I Was Recently Featured in Bold Journey — Here's What I Shared
Recently I was interviewed by Bold Journey, a publication that features stories about purpose, resilience, and the kind of lives people build when they stop doing what's expected and start doing what's true.
I didn't expect to find it as meaningful as I did. Answering their questions asked me to say things plainly that I usually hold quietly — about the career I left, the things I was avoiding, and why I do the work I do now.
Here are a few of the things I shared.
On finding purpose
For thirty years I was an investment management executive. I was good at it. My calendar started at 5:30 in the morning. One month every quarter I was in London, Singapore, or Geneva. From the outside, it looked like a life that was working.
What I didn't realize until my 50s was that all that motion was doing something for me.

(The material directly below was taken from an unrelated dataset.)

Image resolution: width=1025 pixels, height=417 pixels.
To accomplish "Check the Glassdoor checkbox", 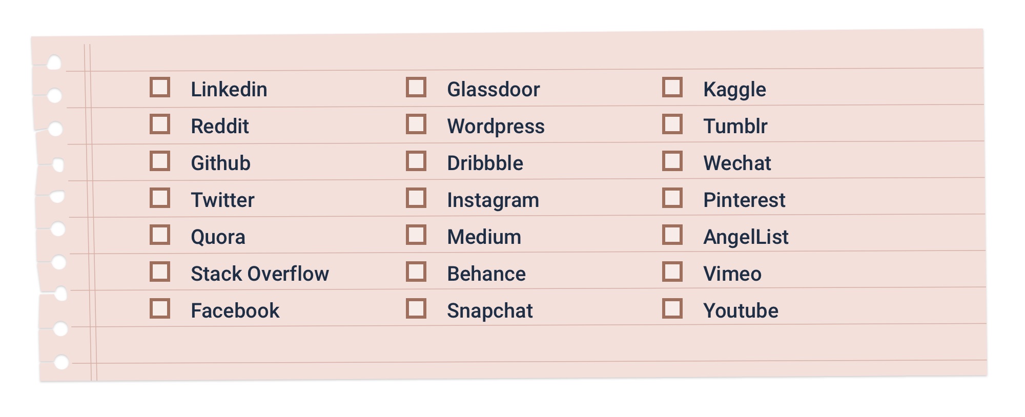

It was keeping me from slowing down enough to feel. I had become so skilled at managing my life — my image, my productivity, my performance — that I had lost touch with my own feelings, my body, and what I actually needed.
I went to therapy, and it changed everything. That experience was profound enough that I left my career, went back to school in my 50s, and became a therapist myself.
I didn't find my purpose by searching for it. I found it by finally slowing down enough to notice what was missing.
On the three things that mattered most
When Bold Journey asked me which skills or qualities had been most impactful, I didn't talk about credentials or clinical training. I talked about these:
The willingness to be a beginner again. I sat in classrooms with people decades younger than me, knowing almost nothing about the field. I took a suicide hotline shift for several years during training because I figured that would be the scariest part of the job, and I wanted to face the scariest thing first. Being a beginner gets harder the more accomplished you've been somewhere else. Your competence elsewhere becomes the thing you have to be willing to set down.
Self-knowledge — and the willingness to keep deepening it. My own therapy cracked something open. Silent meditation retreats deepened it. Psychedelic work has deepened it further. None of this is something I did once and finished. It's an ongoing practice, and it's the foundation of everything I now offer professionally. The career skills will come and go. Self-knowledge is the one capacity that compounds across every chapter of your life.
Life experience, and trusting that it counts. My grey hair is a feature in this job, not a liability. Coming to therapy as a second career means I'm not pretending to understand what it's like to manage a complex life. I lived it — a demanding career, a long marriage, parenting, supporting a disabled spouse, real loss, real recovery. The experience you already have is not wasted. It's the substrate everything else grows from.
On my parents
This was the part of the interview I found most surprising to write.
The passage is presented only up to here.